11. A method of removing ambient noise from a speech waveform by using the apparatus according to claim 8, the method comprising:

generating a plurality of deep learning output waveforms by using a plurality of narrow band waveforms, which is generated by passing an input speech waveform through a plurality of band-pass filters, as an input for deep learning, and then generating an output speech waveform having ambient noise greatly reduced by summing up the plurality of output waveforms,

wherein the deep learning additionally outputs one waveform in addition to the deep learning output waveforms,

the deep learning is trained so that the added waveform outputs pitch information of a clean speech waveform from which ambient noise has been removed in a speech waveform combined with the ambient noise, and

pitch information of one speech waveform learnt by the deep learning is used to generate the plurality of deep learning output waveforms.

12. The method of claim 11, wherein the pitch sine wave generator

generates a twenty-first speech waveform obtained by delaying the clean ground truth speech waveform by latency of first speech waveform of the second waveform,

extracts all of pitch start times of the twenty-first speech waveform during a voiced speech time interval of the twenty-first speech waveform, and

generates one fifteenth waveform having a sine wave, having a period identical with a pitch period of the twenty-first speech waveform, and having a maximum value at the pitch start time of the twenty-first speech waveform.

13. The method of claim 12, wherein:

the deep learning training engine adds an average relative error value of the fifth waveform for the fifteenth waveform to the average relative error sum value in a deep learning training process and then determines a deep learning weight value so that the added average relative error sum value is reduced, and

the deep learning unit uses the pitch information of the clean ground truth speech waveform when learning the pitch information of the clean ground truth speech waveform and outputting the plurality of third waveforms.

14. A method of removing ambient noise from a speech waveform by using the apparatus according to claim 9, the method comprising:

generating a plurality of deep learning output waveforms by using a plurality of narrow band waveforms, which is generated by passing an input speech waveform through a plurality of band-pass filters, as an input for deep learning, and then generating an output speech waveform having ambient noise greatly reduced by summing up the plurality of output waveforms,

wherein the deep learning additionally outputs one waveform in addition to the deep learning output waveforms,

the deep learning is trained so that the added waveform outputs pitch information of a clean speech waveform from which ambient noise has been removed in a speech waveform combined with the ambient noise, and

pitch information of one speech waveform learnt by the deep learning is used to generate the plurality of deep learning output waveforms.
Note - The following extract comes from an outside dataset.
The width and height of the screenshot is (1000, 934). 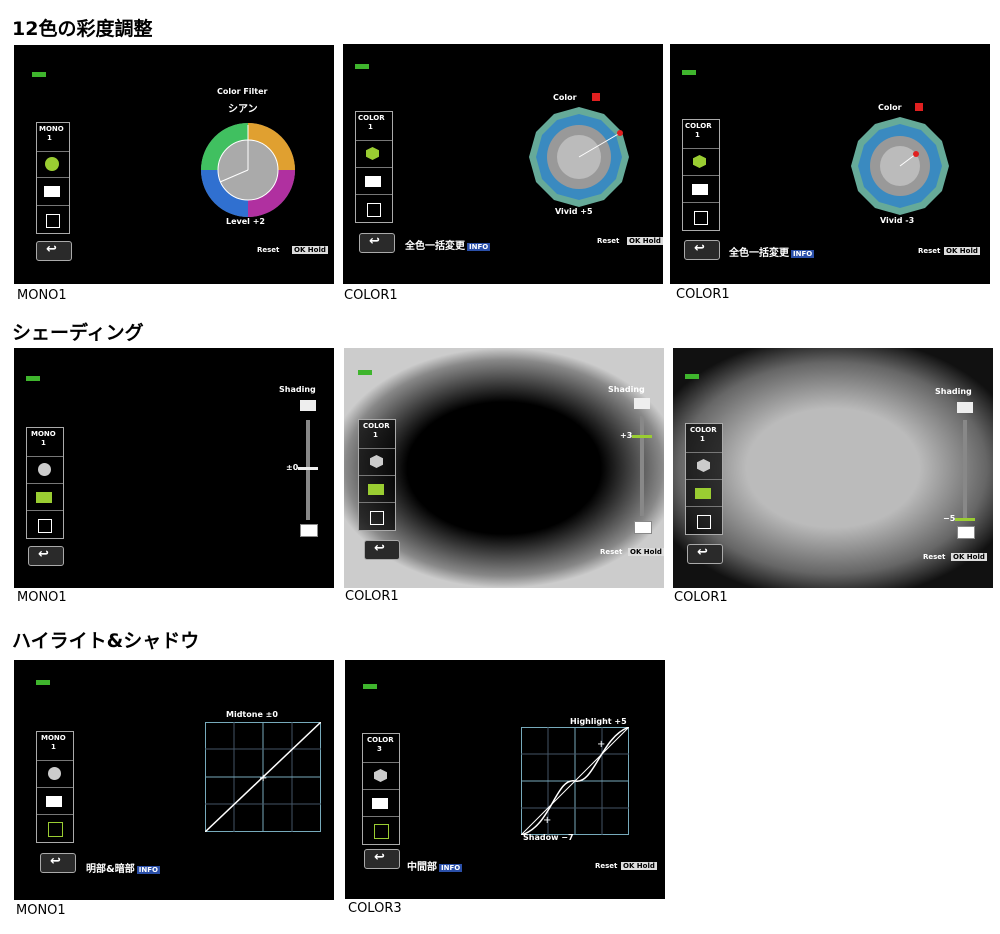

15. The method of claim 14, wherein the pitch sine wave generator

generates a twenty-first speech waveform obtained by delaying the clean ground truth speech waveform by latency of first speech waveform of the second waveform,

extracts all of pitch start times of the twenty-first speech waveform during a voiced speech time interval of the twenty-first speech waveform, and

generates one fifteenth waveform having a sine wave, having a period identical with a pitch period of the twenty-first speech waveform, and having a maximum value at the pitch start time of the twenty-first speech waveform.

16. The method of claim 15, wherein:

the deep learning training engine adds an average relative error value of the fifth waveform for the fifteenth waveform to the average relative error sum value in a deep learning training process and then determines a deep learning weight value so that the added average relative error sum value is reduced, and

the deep learning unit uses the pitch information of the clean ground truth speech waveform when learning the pitch information of the clean ground truth speech waveform and outputting the plurality of third waveforms.